Sunday, May 23, 2010

Two-stage least squares

Update: Since this post, I discovered a bunch of better ways to conduct 2SLS regression in R. These methods do not allow the user to look under the hood to see what is going on (so this post may be instructive anyway). If you're interested, ivreg() in AER, tsls() in sem and systemfit() in systemfit are good options. My package tonymisc also has a command, iv() that works when some or all of these fail. I'm working on making that function better (5/18/2011)

Here is some code I wrote that allows you to easily perform two-stage least squares regression using R.

ivreg = function(Y0,X0,Z10=NULL,Z20,data.df){   
Y = data.df[[Y0]]
X = data.df[[X0]]
Z1 = NULL
if(length(Z10)>0){
Z1 = data.df[[Z10[1]]]
}
Z2 = data.df[[Z20[1]]]

if(length(Z10)>1){
for(i in 2:length(Z10)){
Z1=cbind(Z1,data.df[[Z10[i]]])
}
}

if(length(Z20)>1){
for(i in 2:length(Z20)){
Z2 =cbind(Z2,data.df[[Z20[i]]])
}
}

## First Stage
Z = cbind(1,Z1,Z2)

zPz = t(Z)%*%Z
zPx = t(Z)%*%X
zPz.inv = solve(zPz)
beta.f = zPz.inv%*%zPx

xhat = Z%*%beta.f
SSE.f = sum((X - xhat)^2)
df.d = length(data.df[,1])-length(Z[1,])
MSE.f = SSE.f/df.d
RMSE.f = sqrt(MSE.f)
se.f = RMSE.f*sqrt(diag(zPz.inv))
t.f = beta.f/se.f
pval.f = 2*pnorm(abs(t.f),lower.tail=F)

## Constructing F-test
Z.d = cbind(rep(1,
length(data.df[,1])),Z1)
zdPzd = t(Z.d)%*%Z.d
zdPx = t(Z.d)%*%X
zdPzd.inv = solve(zdPzd)
bhat.d = zdPzd.inv%*%zdPx
xhat.d = Z.d%*%bhat.d

SSE.d = sum((X-xhat.d)^2)
SSEx.z = SSE.d -SSE.f
MSEx = SSEx.z/length(Z20)
F.stat = MSEx/MSE.f
df.n = length(Z[1,]) -
length(Z.d[1,])
pval.Ftest = pf(F.stat, df.n, df.d ,
lower.tail=FALSE)

ftest = round(c(F.stat,
pval.Ftest,df.n), 4)
names(ftest) = c("F-stat", "P-value",
"# of instruments")
rn.f = c("constant",Z10,Z20)

first = data.frame(cbind(beta.f,se.f,
t.f, pval.f),row.names=rn.f)
names(first) = c("Estimate", "Std. Error",
"T-stat", "P-value")

## Second Stage
X.mat = cbind(1,Z1,xhat)
X.mat2 = cbind(1,Z1,X)

xPx = t(X.mat)%*%X.mat
xPx.inv = solve(xPx)
xPy = t(X.mat)%*%Y
beta2sls = xPx.inv%*%xPy

resid = Y-X.mat2%*%beta2sls
MSE = mean(resid^2)
RMSE = sqrt(MSE)
se2sls = RMSE*sqrt(diag(xPx.inv))
tstat = beta2sls/se2sls
pval = 2*pnorm(abs(tstat),lower.tail=F)

rn = c("constant",Z10,X0)

second = data.frame(cbind(beta2sls,se2sls,
tstat, pval),row.names=rn)
names(second) = c("Estimate", "Std. Error",
"T-stat", "P-value")
result = list(first,second,ftest)
names(result) = c("first", "second", "ftest")

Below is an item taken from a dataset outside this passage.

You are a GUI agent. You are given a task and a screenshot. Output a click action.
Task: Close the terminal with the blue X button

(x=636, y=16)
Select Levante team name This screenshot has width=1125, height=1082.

print("IV object successfully created.
Use sum.iv() on object")
print("to learn about your 2SLS
Regression")
return(invisible(result))

}

The above function is ivreg(), which takes five arguments: (1) Y0 is the name of the dependent variable, (2) X0 is the name of the endogenous regressor, (3) Z10 is the set of names of exogenous regressors [second stage variables assumed to be exogenous], and (4) Z20 is the set of instruments.

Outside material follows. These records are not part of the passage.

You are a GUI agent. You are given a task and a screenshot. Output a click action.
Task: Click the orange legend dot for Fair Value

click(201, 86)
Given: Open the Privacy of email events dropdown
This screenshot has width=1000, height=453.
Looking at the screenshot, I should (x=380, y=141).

The function will not print any output if run alone. The appropriate syntax is to save the function output into an "iv" object, which you can summarize using the following function:

sum.iv = function(reg.iv, first=FALSE,
second=TRUE, ftest=FALSE) {
x= rep(0,2)
if(first==TRUE) x[1] = 1
if(second==TRUE) x[2]= 2
if(ftest==TRUE) x[3]= 3

print(reg.iv[x])
}

Here is an example of how to use the functions to perform a two-stage least squares regression. Imagine that you have a data on prices and quantities of cars sold, and you have some data on attributes that directly affect quantity sold (falls into category Z10) and attributes that only affect quantity sold through the price (falls into category Z20).

You could estimate the model, and summarize its output using the following two commands:

demand.iv = ivreg("quantity", "price", c("horsepower", "mpg"), c("regulations", "cost", "competition"))

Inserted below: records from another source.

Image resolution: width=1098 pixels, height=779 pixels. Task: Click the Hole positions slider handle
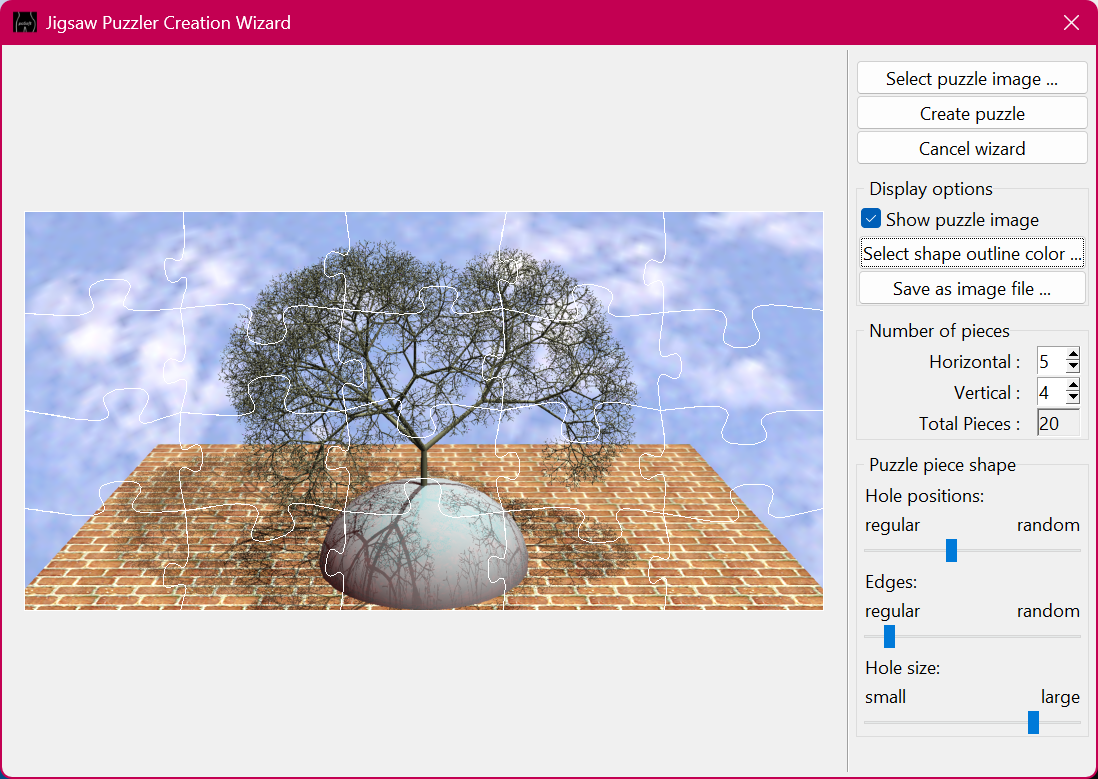point(951,550)
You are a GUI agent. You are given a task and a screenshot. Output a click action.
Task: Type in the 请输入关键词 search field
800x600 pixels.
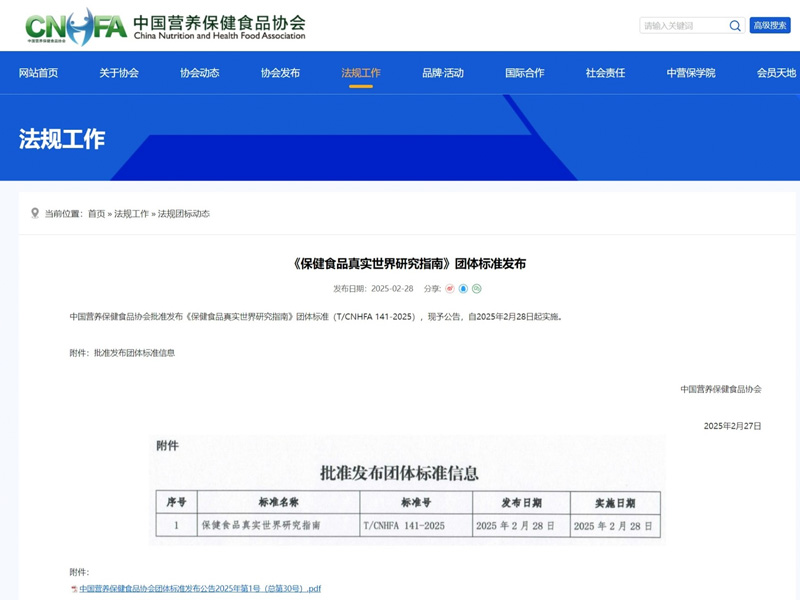(x=683, y=26)
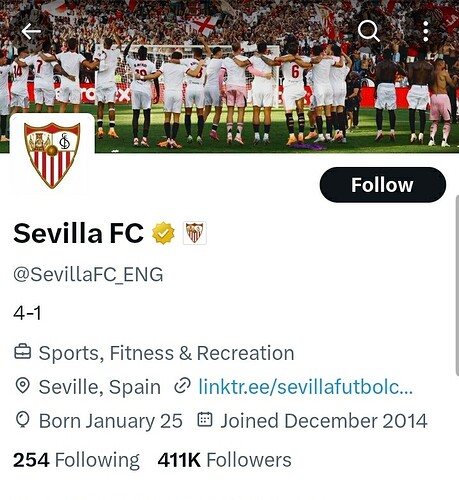Click the @SevillaFC_ENG handle
459x500 pixels.
(88, 275)
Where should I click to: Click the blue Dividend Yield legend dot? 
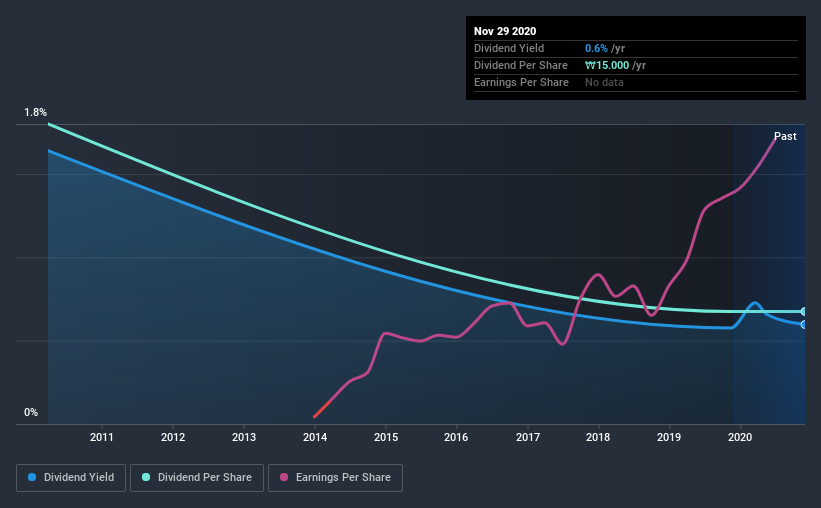32,477
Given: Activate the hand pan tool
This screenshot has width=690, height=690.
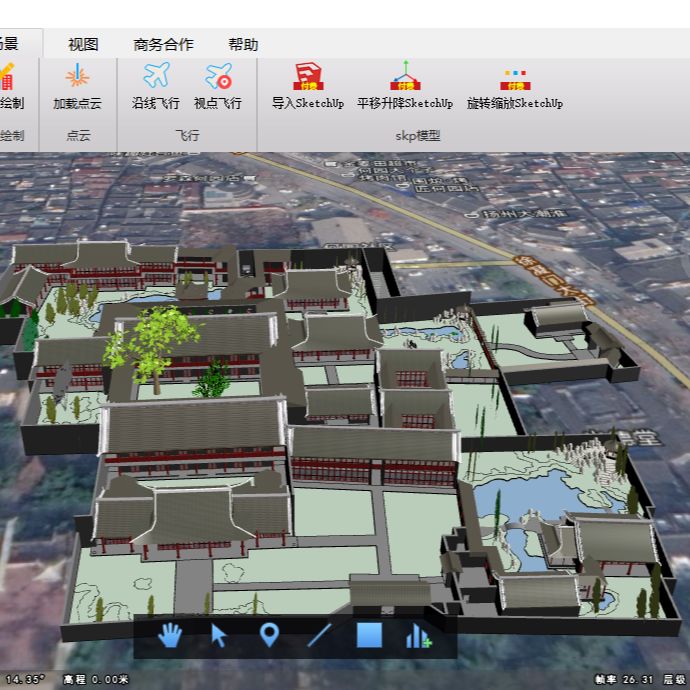Looking at the screenshot, I should click(172, 635).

sum.iv(demand.iv, first=FALSE, second=TRUE, ftest=FALSE)

Note: The quotes in the ivreg command are necessary to get the function to work properly. This is an unusual artifact of how I wrote the function.

What is nice is that the sum.iv() command allows the user to specify what output he/she wants to see from the two-stage least squares regression. For the sum.iv() command, you could just leave off the logical arguments to get the same output (because these are the defaults), but you can choose to show the first-stage estimates and the F-test on the explanatory power of the instruments by specifying your own options.

Friday, May 21, 2010

Testing multiple linear restrictions

I recently wrote a function that performs multiple linear hypothesis tests on a linear model object in R. As this is a common use of regression models, I am sure there are other easy-to-use packages out there, but my function works well (so feel free to use it).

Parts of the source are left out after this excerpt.